◆ Onderzochte tekst
= = = = =

(ii) In de tussen hen overeengekomen huwelijkse voorwaarden (hierna ook: HV) is onder meer opgenomen:
"UITSLUITING GEMEENSCHAP VAN GOEDEREN
Artikel 1
De echtgenoten zullen buiten elke gemeenschap van goederen zijn gehuwd.
PRIVÉ-GOEDEREN EN AANSPRAKELIJKHEID VOOR SCHULDEN
Artikel 2
1. Ieder van de echtgenoten is en blijft eigenaar van alle goederen, welke door hem of haar ten huwelijk worden aangebracht en van alle goederen, welke door hem of haar gedurende het huwelijk, op welke wijze ook, worden verkregen.
(...)
VERGOEDINGEN
Artikel 5
Een echtgenoot is verplicht aan de andere echtgenoot te vergoeden hetgeen aan het vermogen van laatstbedoelde is onttrokken ten behoeve van het vermogen van eerstbedoelde, voorzover daarvan in deze akte niet is afgeweken.
Deze vergoeding is terstond opeisbaar en is gelijk aan het bedrag van de onttrekking aan de waarde ten tijde van de onttrekking.

= = = = =

◆ Ruwe gegevens
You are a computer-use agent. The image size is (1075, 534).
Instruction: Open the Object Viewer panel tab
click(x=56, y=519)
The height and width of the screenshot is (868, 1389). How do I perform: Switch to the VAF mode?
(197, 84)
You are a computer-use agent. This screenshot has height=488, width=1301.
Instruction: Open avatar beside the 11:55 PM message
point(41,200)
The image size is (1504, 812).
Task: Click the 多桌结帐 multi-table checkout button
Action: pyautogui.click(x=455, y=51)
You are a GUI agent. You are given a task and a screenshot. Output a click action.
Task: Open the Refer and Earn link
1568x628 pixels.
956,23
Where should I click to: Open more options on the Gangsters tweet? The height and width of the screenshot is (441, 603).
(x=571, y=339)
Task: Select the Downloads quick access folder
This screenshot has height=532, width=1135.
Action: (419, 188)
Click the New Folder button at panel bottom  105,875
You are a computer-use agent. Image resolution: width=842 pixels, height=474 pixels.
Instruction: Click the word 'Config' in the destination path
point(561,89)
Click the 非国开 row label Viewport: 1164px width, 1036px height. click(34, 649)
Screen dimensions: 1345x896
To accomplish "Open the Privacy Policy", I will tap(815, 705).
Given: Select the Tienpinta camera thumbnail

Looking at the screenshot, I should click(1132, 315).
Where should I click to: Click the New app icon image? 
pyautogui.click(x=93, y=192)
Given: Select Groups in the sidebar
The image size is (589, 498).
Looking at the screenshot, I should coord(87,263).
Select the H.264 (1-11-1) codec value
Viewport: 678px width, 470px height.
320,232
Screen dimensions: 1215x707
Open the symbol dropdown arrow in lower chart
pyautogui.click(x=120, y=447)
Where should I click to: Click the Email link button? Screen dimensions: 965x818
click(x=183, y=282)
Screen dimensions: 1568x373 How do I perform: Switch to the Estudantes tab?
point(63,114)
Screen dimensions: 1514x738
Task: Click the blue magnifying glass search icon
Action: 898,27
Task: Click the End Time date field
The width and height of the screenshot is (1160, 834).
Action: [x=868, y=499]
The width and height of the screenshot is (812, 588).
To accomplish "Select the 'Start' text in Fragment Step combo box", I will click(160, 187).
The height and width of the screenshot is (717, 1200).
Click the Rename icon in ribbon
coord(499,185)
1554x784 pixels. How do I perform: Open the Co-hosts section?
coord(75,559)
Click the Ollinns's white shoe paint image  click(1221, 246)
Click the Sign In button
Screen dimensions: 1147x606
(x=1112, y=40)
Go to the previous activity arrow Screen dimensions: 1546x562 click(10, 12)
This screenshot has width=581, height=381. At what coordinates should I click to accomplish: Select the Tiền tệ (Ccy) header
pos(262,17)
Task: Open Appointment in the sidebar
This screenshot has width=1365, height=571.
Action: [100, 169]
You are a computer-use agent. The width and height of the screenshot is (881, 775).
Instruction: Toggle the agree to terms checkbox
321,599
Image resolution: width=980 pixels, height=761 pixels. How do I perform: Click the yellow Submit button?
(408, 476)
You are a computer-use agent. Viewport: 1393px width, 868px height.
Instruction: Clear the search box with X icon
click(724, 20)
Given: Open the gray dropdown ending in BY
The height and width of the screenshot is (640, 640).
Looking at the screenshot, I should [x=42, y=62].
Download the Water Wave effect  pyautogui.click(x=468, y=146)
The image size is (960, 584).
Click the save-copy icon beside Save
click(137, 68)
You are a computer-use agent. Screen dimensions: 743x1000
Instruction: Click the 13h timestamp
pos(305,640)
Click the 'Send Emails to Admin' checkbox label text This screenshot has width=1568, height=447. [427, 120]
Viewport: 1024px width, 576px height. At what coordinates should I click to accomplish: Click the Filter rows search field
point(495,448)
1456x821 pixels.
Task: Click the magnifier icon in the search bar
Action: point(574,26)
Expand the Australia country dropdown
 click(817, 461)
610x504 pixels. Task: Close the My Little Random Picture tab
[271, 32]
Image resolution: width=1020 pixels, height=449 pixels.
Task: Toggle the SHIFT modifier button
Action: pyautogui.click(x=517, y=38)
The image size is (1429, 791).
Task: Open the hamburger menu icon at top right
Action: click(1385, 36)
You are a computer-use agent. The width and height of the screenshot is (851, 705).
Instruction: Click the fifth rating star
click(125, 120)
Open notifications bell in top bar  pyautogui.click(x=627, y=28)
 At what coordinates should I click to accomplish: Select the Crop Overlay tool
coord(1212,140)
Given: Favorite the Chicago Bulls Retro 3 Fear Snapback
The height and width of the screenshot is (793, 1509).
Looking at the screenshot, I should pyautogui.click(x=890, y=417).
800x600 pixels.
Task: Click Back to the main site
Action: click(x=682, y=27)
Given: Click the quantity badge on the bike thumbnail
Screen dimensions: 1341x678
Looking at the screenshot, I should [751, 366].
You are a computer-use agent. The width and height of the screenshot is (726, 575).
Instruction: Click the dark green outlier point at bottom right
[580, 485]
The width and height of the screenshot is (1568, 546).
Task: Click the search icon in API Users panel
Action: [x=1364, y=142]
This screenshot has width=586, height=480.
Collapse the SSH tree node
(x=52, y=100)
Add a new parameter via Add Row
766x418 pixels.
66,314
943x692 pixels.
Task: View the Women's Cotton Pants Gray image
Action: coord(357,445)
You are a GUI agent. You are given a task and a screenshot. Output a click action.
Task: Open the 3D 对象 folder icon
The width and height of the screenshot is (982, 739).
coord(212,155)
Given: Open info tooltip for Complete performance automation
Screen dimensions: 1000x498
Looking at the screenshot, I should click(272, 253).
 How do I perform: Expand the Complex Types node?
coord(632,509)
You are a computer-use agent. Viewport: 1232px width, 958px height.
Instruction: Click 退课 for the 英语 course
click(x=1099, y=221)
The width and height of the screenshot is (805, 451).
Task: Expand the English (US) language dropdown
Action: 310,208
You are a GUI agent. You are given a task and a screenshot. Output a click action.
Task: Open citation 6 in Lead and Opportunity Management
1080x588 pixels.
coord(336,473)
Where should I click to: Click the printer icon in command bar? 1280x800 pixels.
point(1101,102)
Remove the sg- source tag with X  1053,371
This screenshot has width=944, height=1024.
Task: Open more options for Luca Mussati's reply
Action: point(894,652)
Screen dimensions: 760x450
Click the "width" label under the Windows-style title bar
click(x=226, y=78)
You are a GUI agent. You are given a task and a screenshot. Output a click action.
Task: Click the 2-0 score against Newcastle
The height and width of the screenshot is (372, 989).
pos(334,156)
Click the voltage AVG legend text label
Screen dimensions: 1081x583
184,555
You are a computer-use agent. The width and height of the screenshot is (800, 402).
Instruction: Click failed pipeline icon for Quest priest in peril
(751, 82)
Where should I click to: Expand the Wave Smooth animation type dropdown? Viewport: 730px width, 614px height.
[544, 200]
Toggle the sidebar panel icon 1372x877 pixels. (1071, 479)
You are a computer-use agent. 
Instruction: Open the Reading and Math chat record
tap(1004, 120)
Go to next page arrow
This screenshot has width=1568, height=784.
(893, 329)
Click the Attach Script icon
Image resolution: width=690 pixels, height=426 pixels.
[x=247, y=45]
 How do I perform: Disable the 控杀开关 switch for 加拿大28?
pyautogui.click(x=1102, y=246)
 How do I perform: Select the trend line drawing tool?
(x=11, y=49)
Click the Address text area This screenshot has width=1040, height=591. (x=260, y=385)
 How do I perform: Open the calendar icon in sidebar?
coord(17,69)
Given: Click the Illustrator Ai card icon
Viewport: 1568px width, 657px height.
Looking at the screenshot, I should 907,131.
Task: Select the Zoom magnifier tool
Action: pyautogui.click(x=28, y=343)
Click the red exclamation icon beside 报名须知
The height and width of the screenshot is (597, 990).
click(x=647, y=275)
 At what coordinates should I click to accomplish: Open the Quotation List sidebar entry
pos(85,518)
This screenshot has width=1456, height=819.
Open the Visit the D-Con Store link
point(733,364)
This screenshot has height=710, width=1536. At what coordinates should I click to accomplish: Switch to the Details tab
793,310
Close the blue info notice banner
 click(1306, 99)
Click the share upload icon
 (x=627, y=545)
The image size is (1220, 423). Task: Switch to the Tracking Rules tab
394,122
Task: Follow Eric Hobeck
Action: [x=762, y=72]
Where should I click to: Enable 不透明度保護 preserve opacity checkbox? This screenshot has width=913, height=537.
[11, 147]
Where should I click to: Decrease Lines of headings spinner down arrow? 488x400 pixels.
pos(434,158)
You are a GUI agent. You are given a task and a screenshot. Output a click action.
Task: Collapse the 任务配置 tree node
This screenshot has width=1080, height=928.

= = = = =

◆ Opdrachten
a - Beantwoord met behulp van de tekst over de huwelijkse voorwaarden de volgende vragen:
(i) Wat bepaalt artikel 1 over de gemeenschap van goederen?
(ii) Van welke goederen blijft ieder van de echtgenoten volgens artikel 2 lid 1 eigenaar?
(iii) Wanneer is de vergoeding uit artikel 5 opeisbaar?
b - Pak de tekst over de huwelijkse voorwaarden op na de laatste zin en schrijf verder.

◆ Antwoorden
a -
(i) De echtgenoten zijn buiten elke gemeenschap van goederen gehuwd.
(ii) Van alle goederen die hij of zij ten huwelijk aanbrengt, en van alle goederen die hij of zij tijdens het huwelijk op welke wijze ook verkrijgt.
(iii) Terstond.

b -
(…)
AFREKENING BIJ HET EINDE VAN HET HUWELIJK
Artikel 9
1. (...)
2. Bij het einde van het huwelijk door echtscheiding en bij scheiding van tafel en bed wordt afgerekend, alsof tussen de echtgenoten algehele gemeenschap van goederen heeft bestaan, met inachtneming van hetgeen hierna is bepaald betreffende pensioenverevening.
Tot deze afrekening behoort ook het door een of beide echtgenoten ten huwelijk aangebrachte woonhuis.
Buiten de afrekening blijven echter:
a) alle overige bezittingen en schulden van de echtgenoten bij de aanvang van het huwelijk;
b) al wat krachtens erfrecht of door schenking is verkregen;
c) de opbrengsten van de sub a. en b. bedoelde goederen;
d) al hetgeen voor de sub a. en b. bedoelde goederen in de plaats is gekomen;
e) de bezittingen en schulden welke behoren tot het door een echtgenoot uitgeoefend bedrijf of vrij beroep, zulks conform artikel 1:126 van het Burgerlijk Wetboek, welk artikel op de onderhavige bepaling van toepassing zal zijn.
3. (...)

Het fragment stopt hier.